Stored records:
◇ ◇ ◇ ◇ ◇ ◇ ◇

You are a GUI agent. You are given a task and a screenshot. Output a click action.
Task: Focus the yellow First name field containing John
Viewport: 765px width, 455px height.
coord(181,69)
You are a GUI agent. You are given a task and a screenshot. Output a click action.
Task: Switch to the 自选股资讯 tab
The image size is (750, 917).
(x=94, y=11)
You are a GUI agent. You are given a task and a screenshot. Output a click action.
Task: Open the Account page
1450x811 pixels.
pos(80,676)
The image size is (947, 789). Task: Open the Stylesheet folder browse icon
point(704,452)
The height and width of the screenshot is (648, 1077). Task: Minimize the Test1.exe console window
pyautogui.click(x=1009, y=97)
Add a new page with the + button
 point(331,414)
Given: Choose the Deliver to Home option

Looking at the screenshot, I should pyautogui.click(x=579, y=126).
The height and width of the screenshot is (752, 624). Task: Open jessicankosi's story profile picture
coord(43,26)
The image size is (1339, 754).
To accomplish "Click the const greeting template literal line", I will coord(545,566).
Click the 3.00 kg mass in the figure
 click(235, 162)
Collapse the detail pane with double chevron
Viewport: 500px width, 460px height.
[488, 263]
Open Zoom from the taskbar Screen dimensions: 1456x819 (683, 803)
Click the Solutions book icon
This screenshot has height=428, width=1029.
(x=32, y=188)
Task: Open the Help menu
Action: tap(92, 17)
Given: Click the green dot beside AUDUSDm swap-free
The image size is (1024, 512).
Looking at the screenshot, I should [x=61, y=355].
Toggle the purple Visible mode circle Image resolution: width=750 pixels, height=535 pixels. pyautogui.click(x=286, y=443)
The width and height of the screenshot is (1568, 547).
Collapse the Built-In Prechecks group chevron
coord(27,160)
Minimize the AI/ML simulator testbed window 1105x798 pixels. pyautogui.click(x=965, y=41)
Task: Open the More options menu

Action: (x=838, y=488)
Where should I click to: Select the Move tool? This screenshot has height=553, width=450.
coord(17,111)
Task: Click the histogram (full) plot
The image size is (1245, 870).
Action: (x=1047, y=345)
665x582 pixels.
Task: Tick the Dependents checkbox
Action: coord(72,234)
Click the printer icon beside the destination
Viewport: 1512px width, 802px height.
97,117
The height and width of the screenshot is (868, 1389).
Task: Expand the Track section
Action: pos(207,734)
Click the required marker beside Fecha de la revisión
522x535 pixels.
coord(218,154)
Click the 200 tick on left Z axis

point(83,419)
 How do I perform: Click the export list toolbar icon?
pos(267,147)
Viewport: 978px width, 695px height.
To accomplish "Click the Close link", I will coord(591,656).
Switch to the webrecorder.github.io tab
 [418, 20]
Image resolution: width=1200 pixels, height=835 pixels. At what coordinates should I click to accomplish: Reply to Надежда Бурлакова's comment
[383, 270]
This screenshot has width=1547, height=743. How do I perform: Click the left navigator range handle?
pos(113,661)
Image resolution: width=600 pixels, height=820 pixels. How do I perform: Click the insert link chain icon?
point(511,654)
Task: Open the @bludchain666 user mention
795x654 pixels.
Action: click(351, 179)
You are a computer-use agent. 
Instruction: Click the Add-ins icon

◇ ◇ ◇ ◇ ◇ ◇ ◇

- **Assignment**:
Retype every line of the data above exactly.

- **Exercise output**:
You are a GUI agent. You are given a task and a screenshot. Output a click action.
Task: Focus the yellow First name field containing John
Viewport: 765px width, 455px height.
coord(181,69)
You are a GUI agent. You are given a task and a screenshot. Output a click action.
Task: Switch to the 自选股资讯 tab
The image size is (750, 917).
(x=94, y=11)
You are a GUI agent. You are given a task and a screenshot. Output a click action.
Task: Open the Account page
1450x811 pixels.
pos(80,676)
The image size is (947, 789). Task: Open the Stylesheet folder browse icon
point(704,452)
The height and width of the screenshot is (648, 1077). Task: Minimize the Test1.exe console window
pyautogui.click(x=1009, y=97)
Add a new page with the + button
 point(331,414)
Given: Choose the Deliver to Home option

Looking at the screenshot, I should pyautogui.click(x=579, y=126).
The height and width of the screenshot is (752, 624). Task: Open jessicankosi's story profile picture
coord(43,26)
The image size is (1339, 754).
To accomplish "Click the const greeting template literal line", I will coord(545,566).
Click the 3.00 kg mass in the figure
 click(235, 162)
Collapse the detail pane with double chevron
Viewport: 500px width, 460px height.
[488, 263]
Open Zoom from the taskbar Screen dimensions: 1456x819 (683, 803)
Click the Solutions book icon
This screenshot has height=428, width=1029.
(x=32, y=188)
Task: Open the Help menu
Action: tap(92, 17)
Given: Click the green dot beside AUDUSDm swap-free
The image size is (1024, 512).
Looking at the screenshot, I should [x=61, y=355].
Toggle the purple Visible mode circle Image resolution: width=750 pixels, height=535 pixels. pyautogui.click(x=286, y=443)
The width and height of the screenshot is (1568, 547).
Collapse the Built-In Prechecks group chevron
coord(27,160)
Minimize the AI/ML simulator testbed window 1105x798 pixels. pyautogui.click(x=965, y=41)
Task: Open the More options menu

Action: (x=838, y=488)
Where should I click to: Select the Move tool? This screenshot has height=553, width=450.
coord(17,111)
Task: Click the histogram (full) plot
The image size is (1245, 870).
Action: (x=1047, y=345)
665x582 pixels.
Task: Tick the Dependents checkbox
Action: coord(72,234)
Click the printer icon beside the destination
Viewport: 1512px width, 802px height.
97,117
The height and width of the screenshot is (868, 1389).
Task: Expand the Track section
Action: pos(207,734)
Click the required marker beside Fecha de la revisión
522x535 pixels.
coord(218,154)
Click the 200 tick on left Z axis

point(83,419)
 How do I perform: Click the export list toolbar icon?
pos(267,147)
Viewport: 978px width, 695px height.
To accomplish "Click the Close link", I will coord(591,656).
Switch to the webrecorder.github.io tab
 [418, 20]
Image resolution: width=1200 pixels, height=835 pixels. At what coordinates should I click to accomplish: Reply to Надежда Бурлакова's comment
[383, 270]
This screenshot has width=1547, height=743. How do I perform: Click the left navigator range handle?
pos(113,661)
Image resolution: width=600 pixels, height=820 pixels. How do I perform: Click the insert link chain icon?
point(511,654)
Task: Open the @bludchain666 user mention
795x654 pixels.
Action: click(351, 179)
You are a computer-use agent. 
Instruction: Click the Add-ins icon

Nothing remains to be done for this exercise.